The group said that the workforce reduction was a result of it completing “the restructure of our hotel and restaurant operations teams”, but added that the figure is below the 6,000 maximum for redundancies that it had previously indicated, due to “a greater proportion of colleagues accepting a reduction in maximum contracted hours”.

Total UK accommodations sales were down 55.2 per cent in the third quarter, with occupancy at just 49.3 per cent, as Covid-19 restrictions “continued to create very challenging hotel market conditions”.

But Whitbread pointed to positives including total market share growth of 4.1 per cent to 11.4 per cent, and the accelerated growth of the Premier Inn brand in Germany.

The group recently announced plans to add 13 hotels in locations including Wolfsburg, Osnabruck and Karlsruhe, following the acquisition of the properties from the Centro Hotel Group.

Premier Inn to add 13 hotels in Germany

Around two thirds of Premier Inn’s properties are currently open in the UK for essential business and keyworker accommodation, but all restaurants are currently closed.

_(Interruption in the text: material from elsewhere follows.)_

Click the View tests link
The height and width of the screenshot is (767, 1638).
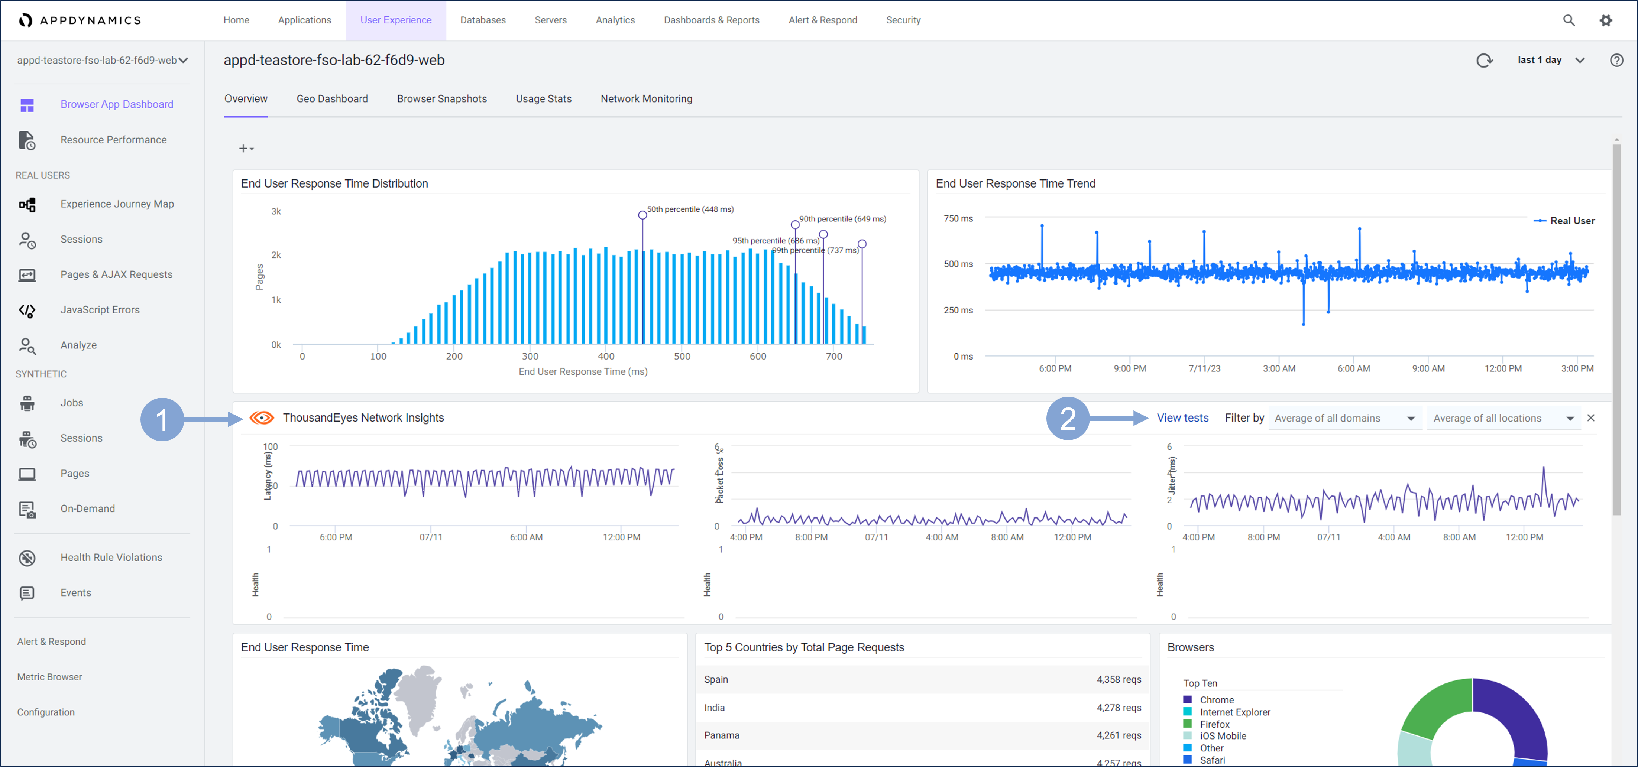tap(1182, 418)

The hotel group opened its latest flagship hotel in London’s Southwark in December, shortly before the latest lockdown restrictions.

“Since the start of the Covid crisis, we have responded quickly and robustly to the changing restrictions and have learnt to rapidly adapt our operations as required,” said CEO Alison Brittain.

“This is testament to the efforts of our colleagues who continue to work tirelessly to maintain our very high operating standards, customer service and high levels of health and safety. This response has enabled us to continue to deliver strong market share gains in the UK, demonstrating the benefits of our strong brand, direct distribution, and our unique operating model.

“We expect the current travel restrictions in the UK and Germany to remain until at the very least the end of our financial year. With the vaccination programme underway, we look forward to the potential gradual relaxation of restrictions from the Spring, business and leisure confidence returning, and our market recovering over the rest of the year.

“We are well placed to continue to outperform the increasingly constrained budget branded and independent competitor sets, by leveraging the benefits of our unique operating model. We expect to see increasing opportunities to develop in both the UK and Germany and are pleased to have accelerated our growth in Germany with the recent acquisition of 13 hotels, taking the open and committed pipeline to 68 hotels, a major step on our path to achieving a nation-wide footprint with representation in most major towns and cities.

“We continue to protect our liquidity through the careful management of our cash position, and to take actions to ensure that we exit the crisis as a leaner, stronger and more resilient business. Our strong balance sheet also provides the opportunity to take full advantage of the enhanced structural opportunities that we are already seeing in the market.”